NewsRoom.id – Umat Islam di kota Monfalcone, Italia dilarang melaksanakan salat Jumat dengan kepala tertunduk ke tanah di tempat parkir basement sebuah gedung.
Mereka hanyalah segelintir umat Islam di kota Monfalcone, timur laut Italia yang mencoba salat di dua pusat kebudayaannya. Namun umat Islam di sana harus berhenti salat karena dilarang beribadah sejak November oleh Walikota Monfalcone, Italia, Anna Cisint.
IKLAN
GULIR UNTUK MELANJUTKAN KONTEN
Salah satu umat Islam di kota Monfalcone, Italia, Rejaul Haq, selaku pemilik properti mengungkapkan kekesalannya karena umat Islam di sana dilecehkan akibat larangan salat.
“Katakan padaku kemana aku harus pergi? Mengapa saya harus keluar dari Monfalcone?
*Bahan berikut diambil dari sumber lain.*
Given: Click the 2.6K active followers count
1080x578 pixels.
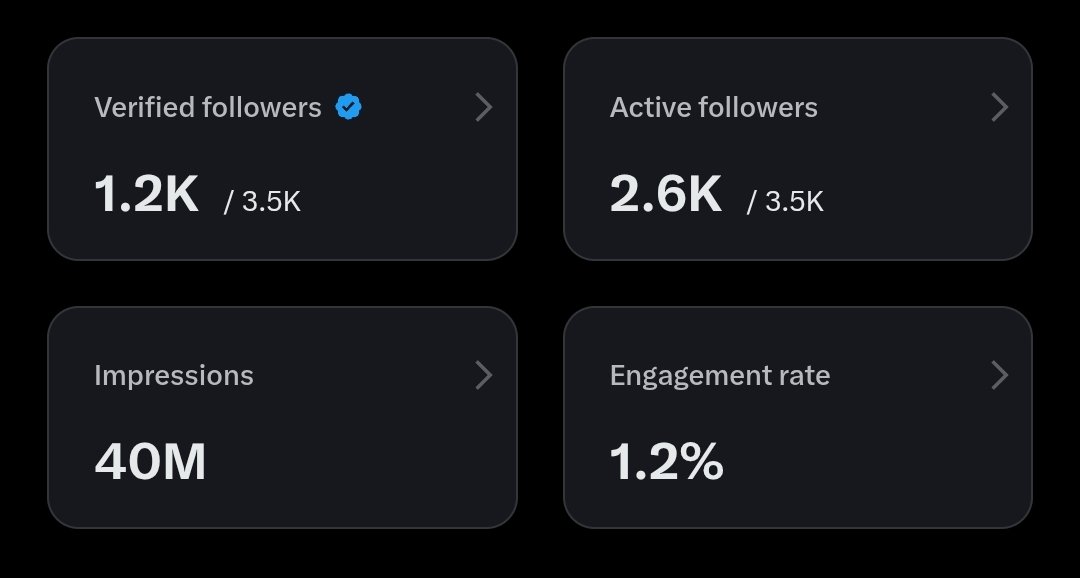Looking at the screenshot, I should click(x=665, y=194).
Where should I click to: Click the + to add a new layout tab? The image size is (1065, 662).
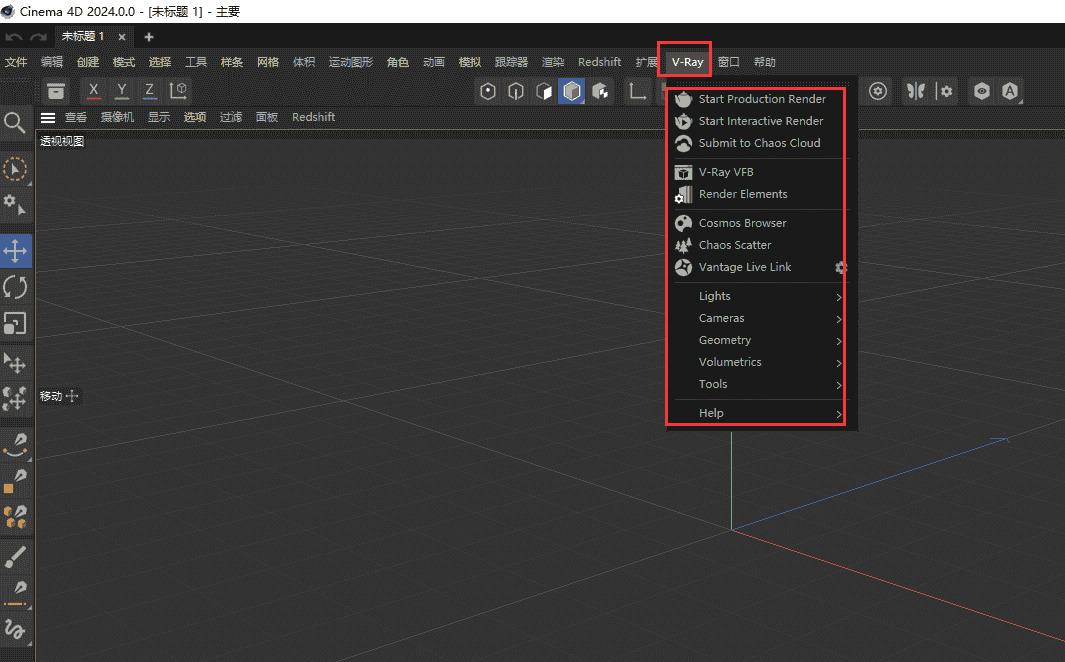(148, 35)
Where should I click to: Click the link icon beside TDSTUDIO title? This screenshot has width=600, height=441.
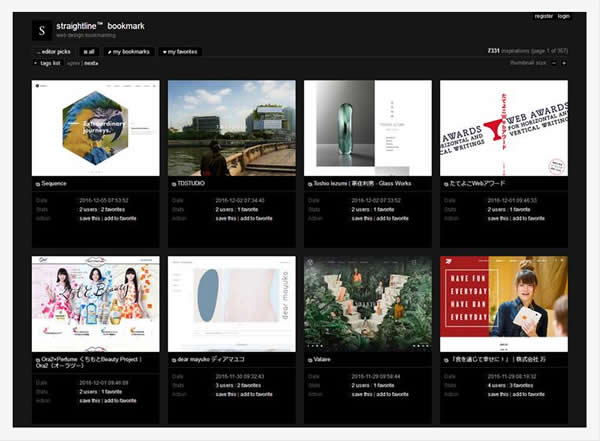pos(174,185)
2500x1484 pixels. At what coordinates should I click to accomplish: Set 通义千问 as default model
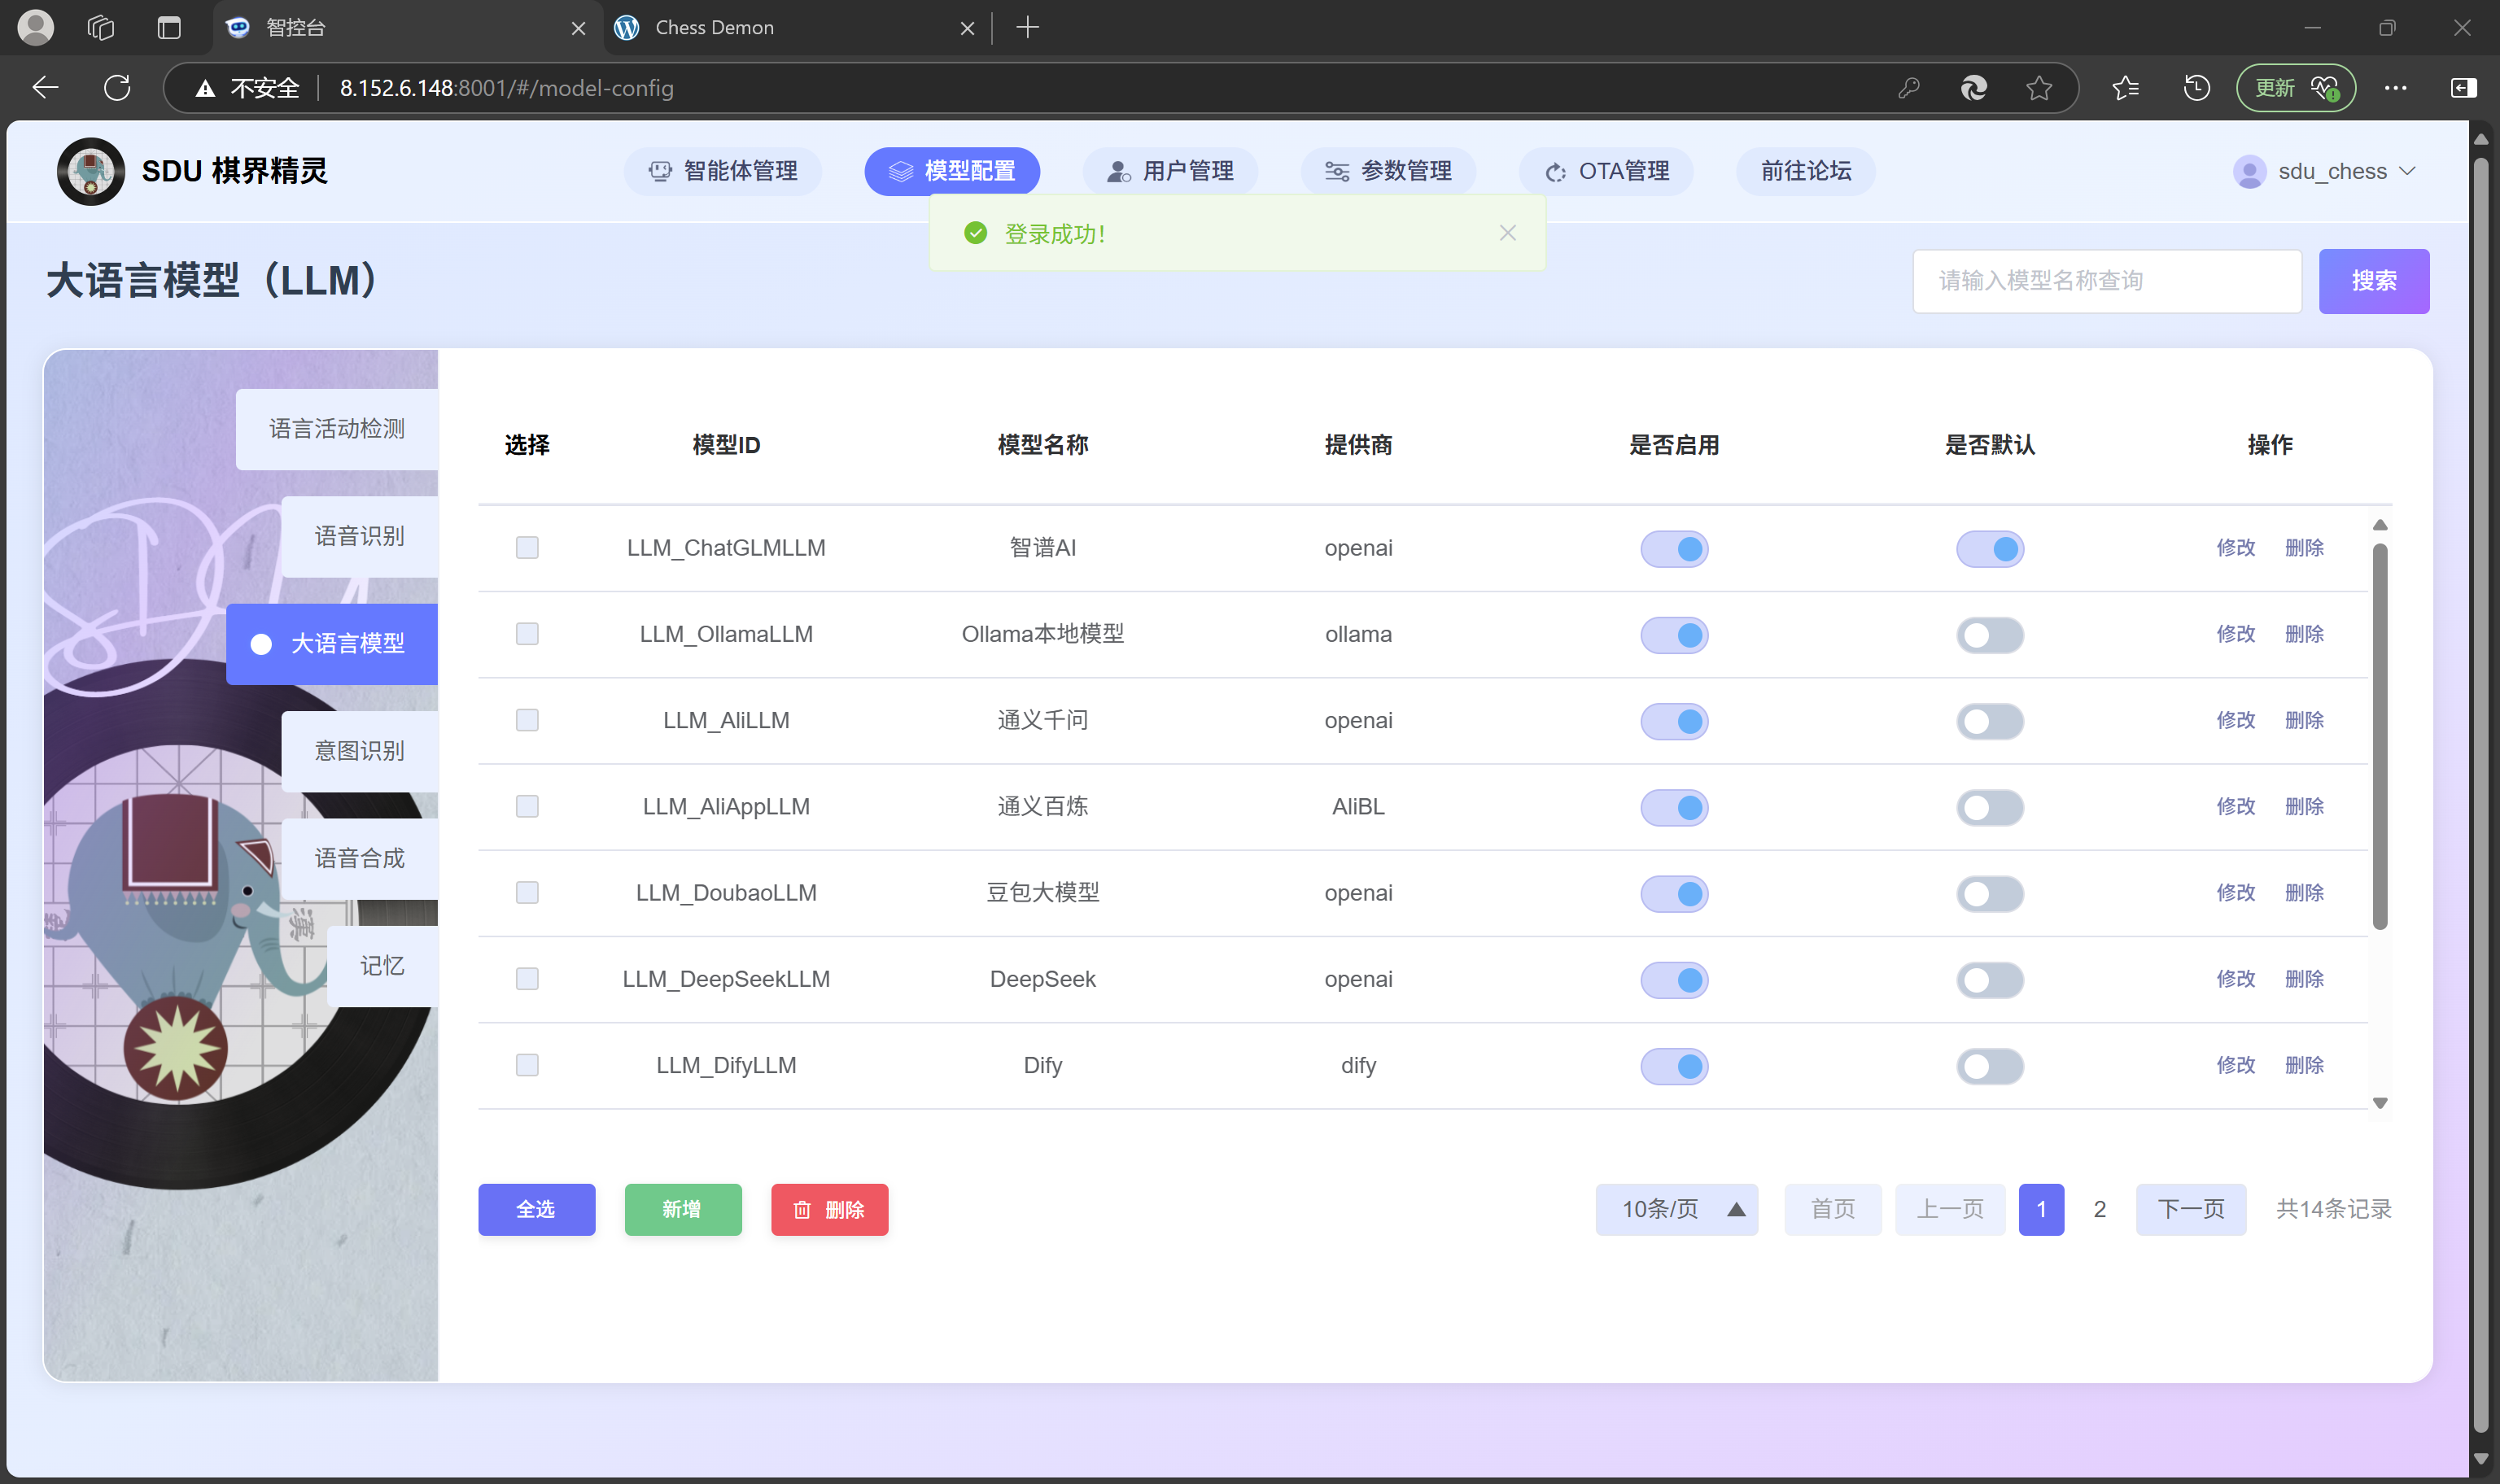pyautogui.click(x=1989, y=721)
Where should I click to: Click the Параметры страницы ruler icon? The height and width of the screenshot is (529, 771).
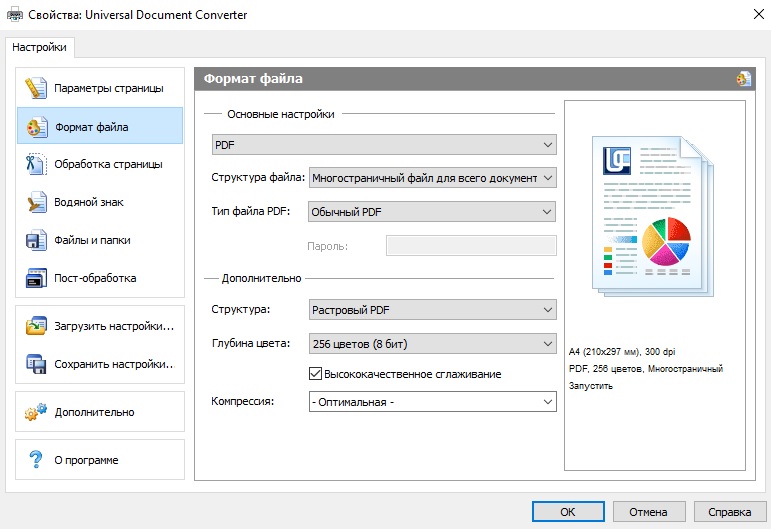37,88
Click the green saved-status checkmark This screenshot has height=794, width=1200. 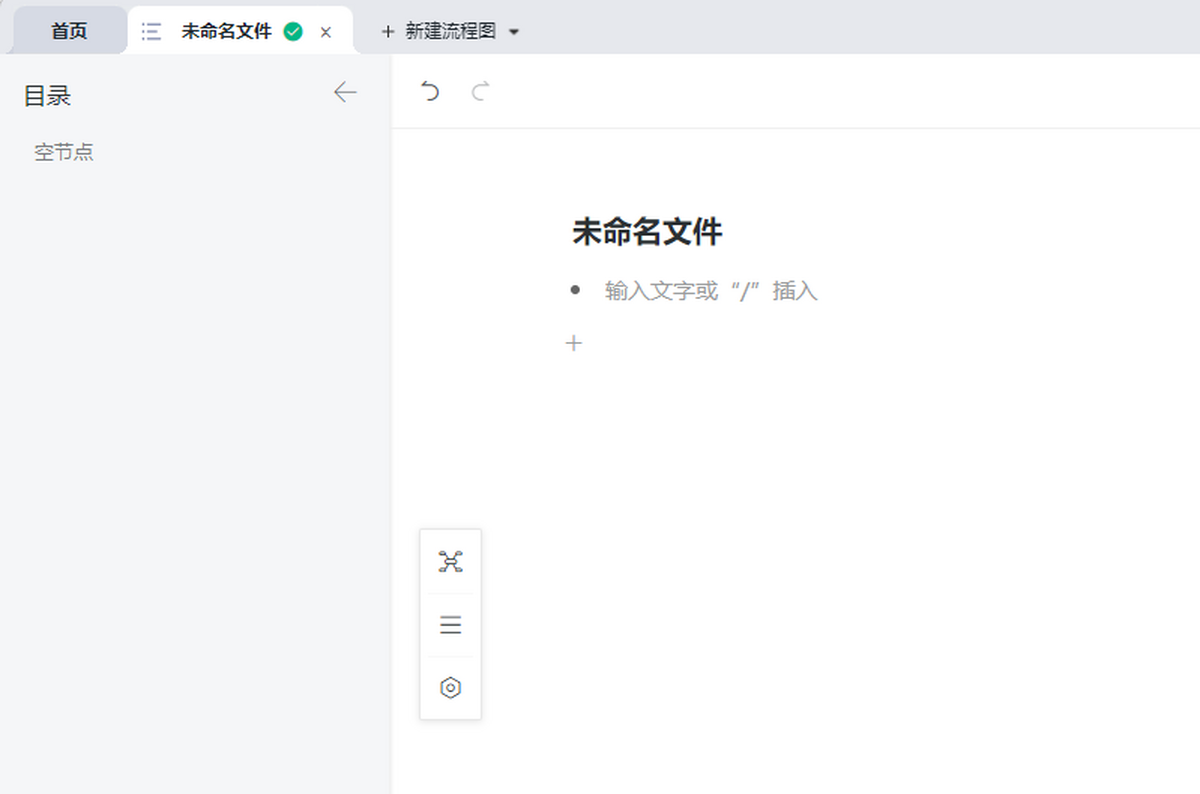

Saya tinggal di sini, saya membayar pajak di sini!” kata Rejaul Haq, dikutip tvOnenews.com dari France24, Senin (6/5/2024).
Umat Islam di kota Monfalcone, Italia melaksanakan salat. (Freepik) Warga naturalisasi Italia yang tiba dari Bangladesh pada tahun 2006 ini mengatakan, umat Islam tidak memiliki tempat ibadah dibandingkan agama lain di kota Monfalcone.
“Katolik, Protestan Ortodoks, Yehuwa kalau mereka semua punya gereja sendiri, kenapa kita tidak punya satu saja?” tanya Haq. Mereka berusaha berkumpul di lokasi yang bukan milik pemerintah sambil menunggu keputusan pengadilan pada akhir Mei 2024.
Tujuannya agar umat Islam di sana bisa menyelesaikan permasalahan zonasi karena menghambat hak konstitusional mereka untuk beribadah, khususnya kewajiban salat sebagai umat Islam. Memang sepertiga dari 30.000 orang yang tinggal di luar kota Trieste, Italia berasal dari imigran.
Kebanyakan dari mereka adalah imigran Muslim Bangladesh yang datang ke kota itu pada akhir tahun 1990an untuk membangun kapal pesiar bagi pemilik kapal Fincantieri, salah satu galangan kapal Monfalcone terbesar di Italia.
Semenjak ada aturan baru terkait pelarangan beribadah, Wali Kota Monfalcone Anna Cisint mengatakan pembatasan salat berdasarkan zonasi tidak cenderung mendiskriminasi umat Islam.
Cisint mengatakan dirinya tidak berhak menyediakan tempat ibadah karena ada peraturan tata kota yang membatasi tempat ibadah.
“Sebagai Wali Kota, saya tidak melawan siapapun, saya bahkan tidak akan menyia-nyiakan waktu saya untuk melawan siapapun, tapi saya juga di sini untuk menegakkan hukum,” jelas Cisint.
Cisint mengakui sudah terlalu banyak orang di kota Monfalcone, terutama sejak umat Islam datang dan kelahiran baru terjadi di negara kota sekuler tersebut.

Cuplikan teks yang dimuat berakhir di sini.